Gestern fiel nun auch noch die Marke von 80,00 Euro: Angesichts der weiteren Zuspitzung im Nahen Osten überschritt der maßgebliche TTF-Terminkontrakt mit Lieferung in einem Monat an der Amsterdamer Börse erstmals seit Ende 2022 die Marke von 80 Euro je Megawattstunde und erreichte dabei zeitweise ein Hoch von 80,51 Euro.
Zuletzt gab die Notierung leicht nach und lag bei 79,30 Euro – ein Plus von 4,56 Prozent gegenüber dem Vortag. Weiter verschärft hat sich zuletzt der Konflikt zwischen den USA und dem Iran um die Kontrolle der Straße von Hormus. Als Vergeltung für iranische Angriffe auf ein US-Kriegsschiff zerstörte das US-Militär nach eigenen Angaben fünf iranische Rohöltanker und versenkte eines der Schiffe. Die iranischen Revolutionsgarden reagierten daraufhin nach eigener Darstellung mit "schweren Raketenangriffen" auf das mit Washington verbündete Königreich Jordanien. Die staatliche jordanische Nachrichtenagentur Petra berichtete, die Armee habe 20 ballistische Raketen abgefangen.

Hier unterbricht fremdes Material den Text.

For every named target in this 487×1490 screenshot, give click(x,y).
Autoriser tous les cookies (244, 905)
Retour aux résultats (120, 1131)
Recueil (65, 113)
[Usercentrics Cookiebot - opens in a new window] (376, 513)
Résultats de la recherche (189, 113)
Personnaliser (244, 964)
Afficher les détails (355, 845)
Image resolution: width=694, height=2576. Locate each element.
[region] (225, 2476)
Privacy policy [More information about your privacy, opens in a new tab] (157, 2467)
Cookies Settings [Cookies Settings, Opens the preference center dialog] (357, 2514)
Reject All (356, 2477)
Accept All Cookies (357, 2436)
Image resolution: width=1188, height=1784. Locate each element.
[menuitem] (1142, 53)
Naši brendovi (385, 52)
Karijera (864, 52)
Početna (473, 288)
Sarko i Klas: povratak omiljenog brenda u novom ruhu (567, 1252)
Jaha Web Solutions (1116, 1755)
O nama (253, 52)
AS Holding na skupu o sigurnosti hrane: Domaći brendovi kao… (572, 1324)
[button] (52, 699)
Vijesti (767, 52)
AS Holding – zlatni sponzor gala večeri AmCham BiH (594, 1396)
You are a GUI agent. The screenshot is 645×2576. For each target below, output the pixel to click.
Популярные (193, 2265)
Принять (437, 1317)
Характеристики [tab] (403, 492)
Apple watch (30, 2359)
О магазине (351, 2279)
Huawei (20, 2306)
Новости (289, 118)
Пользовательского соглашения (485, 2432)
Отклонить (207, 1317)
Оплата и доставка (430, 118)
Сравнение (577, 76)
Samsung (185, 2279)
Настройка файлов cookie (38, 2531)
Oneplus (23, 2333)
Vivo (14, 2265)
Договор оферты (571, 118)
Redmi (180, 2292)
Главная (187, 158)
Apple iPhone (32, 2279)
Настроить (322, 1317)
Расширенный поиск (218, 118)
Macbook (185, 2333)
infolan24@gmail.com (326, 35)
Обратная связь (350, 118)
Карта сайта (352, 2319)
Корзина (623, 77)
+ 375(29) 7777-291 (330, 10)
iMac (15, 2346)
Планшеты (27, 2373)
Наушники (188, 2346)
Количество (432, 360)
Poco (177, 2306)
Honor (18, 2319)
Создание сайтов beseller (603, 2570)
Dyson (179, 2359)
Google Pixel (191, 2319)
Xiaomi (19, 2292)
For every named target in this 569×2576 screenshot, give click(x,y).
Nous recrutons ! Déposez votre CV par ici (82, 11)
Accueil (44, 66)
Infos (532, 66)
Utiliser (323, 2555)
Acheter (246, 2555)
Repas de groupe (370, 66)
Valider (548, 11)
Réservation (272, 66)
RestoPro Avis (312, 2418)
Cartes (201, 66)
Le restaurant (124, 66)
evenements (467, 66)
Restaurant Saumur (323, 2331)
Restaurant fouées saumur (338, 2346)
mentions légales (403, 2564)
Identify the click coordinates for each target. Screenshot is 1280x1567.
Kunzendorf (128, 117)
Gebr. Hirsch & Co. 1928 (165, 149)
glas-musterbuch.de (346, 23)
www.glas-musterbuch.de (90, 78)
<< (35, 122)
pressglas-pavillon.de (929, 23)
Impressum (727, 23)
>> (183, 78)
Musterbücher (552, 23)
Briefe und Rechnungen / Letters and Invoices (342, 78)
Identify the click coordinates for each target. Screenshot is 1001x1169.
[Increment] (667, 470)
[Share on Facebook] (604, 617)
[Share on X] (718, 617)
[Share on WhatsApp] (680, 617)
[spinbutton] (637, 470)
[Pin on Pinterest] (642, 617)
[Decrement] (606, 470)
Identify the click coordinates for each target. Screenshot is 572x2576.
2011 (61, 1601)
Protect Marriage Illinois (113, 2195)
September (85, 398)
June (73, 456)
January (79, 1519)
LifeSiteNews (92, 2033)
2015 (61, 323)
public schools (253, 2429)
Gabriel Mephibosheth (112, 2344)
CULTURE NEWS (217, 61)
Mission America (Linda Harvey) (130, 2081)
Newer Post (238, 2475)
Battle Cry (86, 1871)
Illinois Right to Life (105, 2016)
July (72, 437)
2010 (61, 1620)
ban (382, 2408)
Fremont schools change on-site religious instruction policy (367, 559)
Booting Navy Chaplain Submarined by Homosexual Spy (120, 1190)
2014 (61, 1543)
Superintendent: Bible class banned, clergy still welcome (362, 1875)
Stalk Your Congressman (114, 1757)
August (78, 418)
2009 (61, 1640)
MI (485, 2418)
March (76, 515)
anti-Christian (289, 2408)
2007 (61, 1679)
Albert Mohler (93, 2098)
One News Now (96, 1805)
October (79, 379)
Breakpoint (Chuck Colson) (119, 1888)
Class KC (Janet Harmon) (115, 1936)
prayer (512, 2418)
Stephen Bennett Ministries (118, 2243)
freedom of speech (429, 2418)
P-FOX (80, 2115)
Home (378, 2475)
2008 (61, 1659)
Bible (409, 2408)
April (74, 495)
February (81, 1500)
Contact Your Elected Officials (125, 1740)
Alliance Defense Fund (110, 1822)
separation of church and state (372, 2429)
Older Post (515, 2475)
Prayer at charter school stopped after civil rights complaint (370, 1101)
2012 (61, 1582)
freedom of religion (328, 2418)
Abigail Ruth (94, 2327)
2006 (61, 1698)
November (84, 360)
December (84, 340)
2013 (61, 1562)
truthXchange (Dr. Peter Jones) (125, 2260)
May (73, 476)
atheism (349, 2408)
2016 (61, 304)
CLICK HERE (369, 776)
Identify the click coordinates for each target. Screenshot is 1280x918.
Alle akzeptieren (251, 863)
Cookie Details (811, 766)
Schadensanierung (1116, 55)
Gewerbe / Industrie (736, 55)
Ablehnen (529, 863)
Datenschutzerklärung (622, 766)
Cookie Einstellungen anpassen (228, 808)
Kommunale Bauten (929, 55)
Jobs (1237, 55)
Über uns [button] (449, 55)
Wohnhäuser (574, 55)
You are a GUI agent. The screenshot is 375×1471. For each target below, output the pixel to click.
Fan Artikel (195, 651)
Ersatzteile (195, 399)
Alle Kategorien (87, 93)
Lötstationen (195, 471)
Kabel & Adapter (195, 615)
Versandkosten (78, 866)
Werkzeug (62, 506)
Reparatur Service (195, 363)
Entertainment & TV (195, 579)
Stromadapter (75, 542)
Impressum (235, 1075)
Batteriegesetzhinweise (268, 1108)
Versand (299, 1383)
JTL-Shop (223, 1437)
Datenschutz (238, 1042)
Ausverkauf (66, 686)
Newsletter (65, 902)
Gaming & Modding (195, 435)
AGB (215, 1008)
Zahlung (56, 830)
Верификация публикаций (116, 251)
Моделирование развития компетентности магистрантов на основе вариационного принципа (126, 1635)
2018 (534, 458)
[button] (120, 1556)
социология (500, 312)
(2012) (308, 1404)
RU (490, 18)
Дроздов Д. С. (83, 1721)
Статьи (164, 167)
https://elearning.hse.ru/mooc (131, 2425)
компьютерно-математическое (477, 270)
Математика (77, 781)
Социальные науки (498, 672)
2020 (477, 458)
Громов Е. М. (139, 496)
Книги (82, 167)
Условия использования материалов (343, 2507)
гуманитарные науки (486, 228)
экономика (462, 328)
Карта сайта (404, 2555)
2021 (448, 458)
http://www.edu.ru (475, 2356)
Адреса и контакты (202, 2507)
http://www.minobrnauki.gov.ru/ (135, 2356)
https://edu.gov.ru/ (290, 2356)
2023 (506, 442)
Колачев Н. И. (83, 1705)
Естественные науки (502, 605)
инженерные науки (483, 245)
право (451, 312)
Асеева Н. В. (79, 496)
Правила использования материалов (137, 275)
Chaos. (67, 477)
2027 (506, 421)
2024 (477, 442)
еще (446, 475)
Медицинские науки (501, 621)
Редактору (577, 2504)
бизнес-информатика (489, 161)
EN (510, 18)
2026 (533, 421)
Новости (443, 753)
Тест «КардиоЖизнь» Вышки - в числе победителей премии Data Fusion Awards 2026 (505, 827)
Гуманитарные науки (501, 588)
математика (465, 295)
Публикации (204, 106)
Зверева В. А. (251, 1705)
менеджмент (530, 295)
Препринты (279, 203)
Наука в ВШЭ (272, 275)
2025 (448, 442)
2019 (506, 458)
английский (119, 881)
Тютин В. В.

Mit dem aktuellen Preisanstieg notiert Erdgas im Großhandel nun höher als zu Kriegsbeginn im März, als der Kurs kurzzeitig die 70-Euro-Marke je MWh überschritten hatte. Teurer war Gas zuletzt 2022, als die Notierung nach dem russischen Lieferstopp im Zuge des Ukraine-Kriegs zeitweise über 300 Euro geklettert war.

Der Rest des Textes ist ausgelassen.